* _Reading passage_
.....

A Brief Overview of Estate Planning in Massachusetts
Intestacy: If a Massachusetts resident passes away without a properly executed will, Massachusetts law provides for the following property distribution scheme:
|Spouse and issue (children and grandchildren)||Spouse receives ½ of the estate.
Issue shares the other half equally.
|Issue, but no spouse||The estate passes in equal shares to the decedent’s children and to the issue of any deceased child per stirpes (by right of representation).|
|Spouse and kindred (siblings or their issue if siblings predecease the decedent) but no issue||The spouse receives the first $200,000.00 and ½ the remainder.
The kindred split the rest.
|Only the spouse||Spouse receives the entire estate.|
|A parent or parents, but no spouse or issue||Parent or parents receive the entire estate.|
|Only kindred||The kindred receive the entire estate in equal shares.|
Estate Tax Exclusion Amounts — Federal and Massachusetts: Estate taxes apply an exemption structure, which is $3,500,000 in 2009. This means that a gross estate containing assets less than $3,500,000, will not be subjected to federal estate taxes. However, for Massachusetts residents (and non-residents with tangible property in Massachusetts) dying after January 1, 2003, a Massachusetts estate tax applies where the exemption amount is $1,000,000. Thus, a person may not have a federal taxable estate, but may have Massachusetts estate tax liability.

.....

* _Dataset content_
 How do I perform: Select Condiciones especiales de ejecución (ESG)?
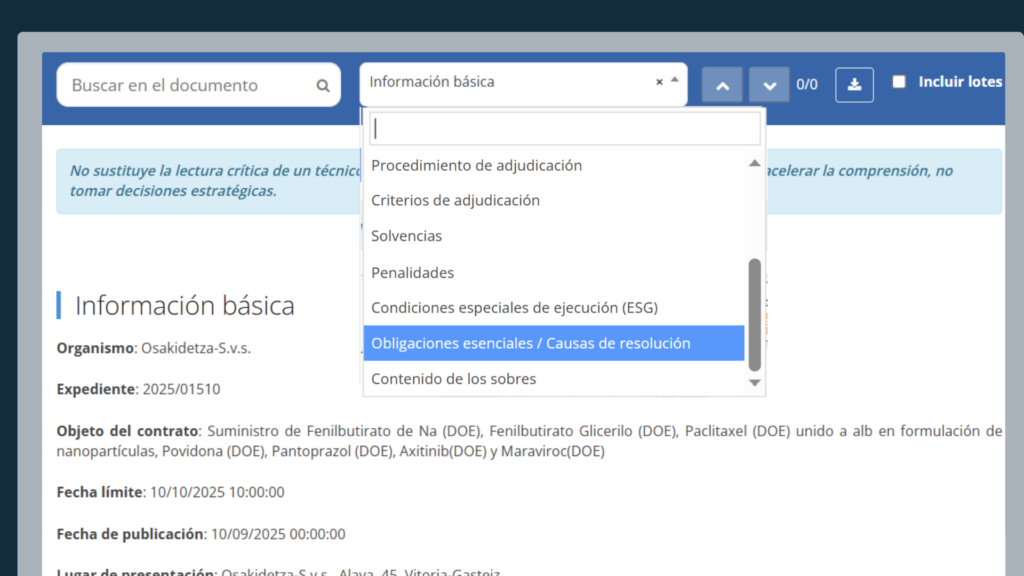pos(514,307)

.....

* _Objectives_
• 1. In the Massachusetts estate planning overview, replace "kindred" with "relatives" and write out the passage starting at "Issue shares the" and ending at "½ the remainder.".
• 2. List each distinct dollar amount mentioned in the Massachusetts estate planning overview.
• 3. Answer these about the Massachusetts estate planning overview:
(a) Under intestacy, how much does a spouse receive when there are also issue?
(b) What was the federal estate tax exemption amount in 2009?
(c) Massachusetts estate tax applies to residents dying after what date?
The data isn't needed for any of this.

* _Answers to the exercises_
• 1.
Issue shares the other half equally.
|Issue, but no spouse||The estate passes in equal shares to the decedent’s children and to the issue of any deceased child per stirpes (by right of representation).|
|Spouse and relatives (siblings or their issue if siblings predecease the decedent) but no issue||The spouse receives the first $200,000.00 and ½ the remainder.

• 2.
$200,000.00
$3,500,000
$1,000,000

• 3.
(a) ½ of the estate.
(b) $3,500,000.
(c) January 1, 2003.